Just to clarify - if your wife is on anti-thyroid medication and it's keeping her thyroid hormones at the correct levels, then the disease is well managed or controlled. The word “remission” is used when patients are able to go off their medications. It doesn't happen for everyone, but that's okay - the drugs are still a good option even if remission isn't your goal.
I'll tell you about some of my experiences, and maybe your wife can relate to some of them. When I was first diagnosed, I was definitely irritable, but that wasn't my number one symptom. I was having tremors. I had a lump on my neck and one of my eyes was more open than the other. Sometimes my feet would get really hot - like burning up, and occasionally I'd have heart palpitations. I also lost a whole bunch of weight to the point that I looked sick. Fortunately, my endocrinologist prescribed methimazole for me and it started working pretty fast. It took care of my symptoms even before my thyroid hormones became normal again. All the irritability went away.
Then I had a bit of a setback.
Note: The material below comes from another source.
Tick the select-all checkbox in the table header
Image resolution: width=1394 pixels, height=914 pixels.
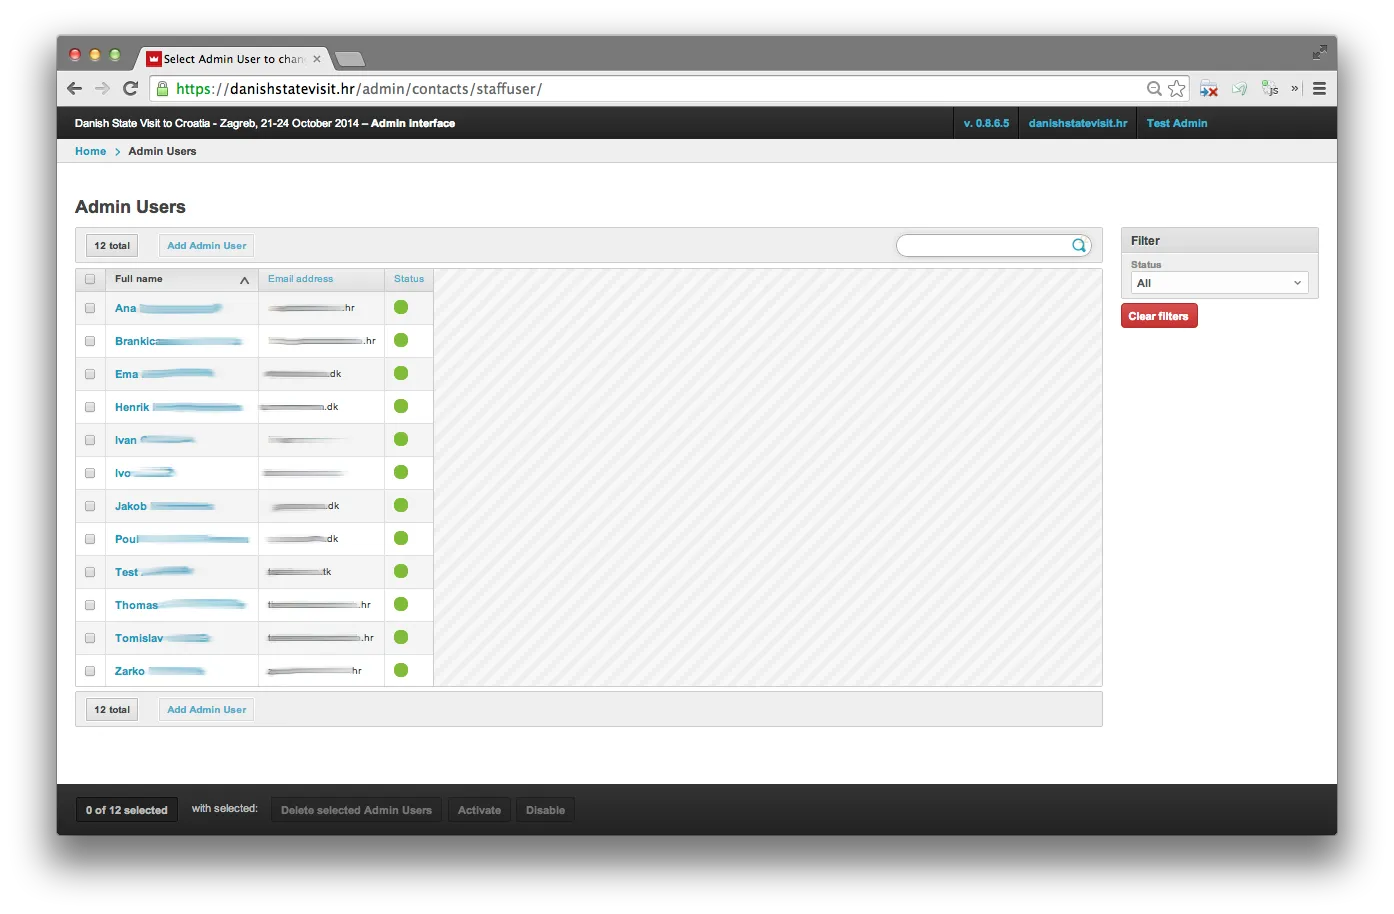tap(90, 280)
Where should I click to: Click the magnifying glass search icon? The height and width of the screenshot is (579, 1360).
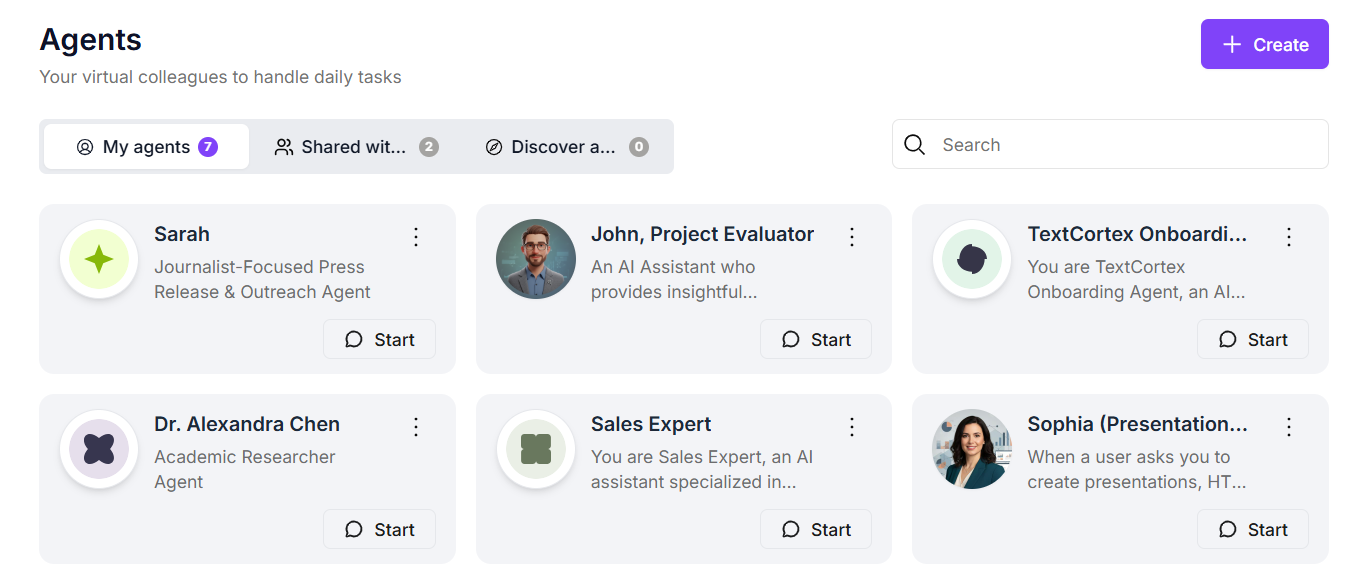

I was on a really high dose, and it seemed like overnight I switched gears and became hypothyroid. I had to go off of my medication for a while. As it cleared out of my system, I gradually became hyperthyroid again, and all my symptoms came back just as before - including the irritability. But then my endo put me on a smaller dose of medication, and everything got better again. (Note: this sort of setback isn't normal, so don't worry about it happening to your wife).
So, how this relates to you and your wife… Don't worry! It's good that your wife is doing well on her medication. She should keep getting blood tests and seeing her endocrinologist on a regular basis to make sure that everything stays on track. If at some point your wife starts to feel her hyperthyroid symptoms (irritability as well as others) return, she should call her endo's office and request an order for a blood test.
She may eventually need to stop taking PTU, but she can choose RAI or thyroidectomy. Then she will need to take thyroid replacement for the rest of her life, and she won't have to worry about hyperthyroid symptoms unless she's on too high of a dose of thyroid replacement hormone. She will still need regular blood tests for the rest of her life, but probably not quite as often as with the anti-thyroid drugs.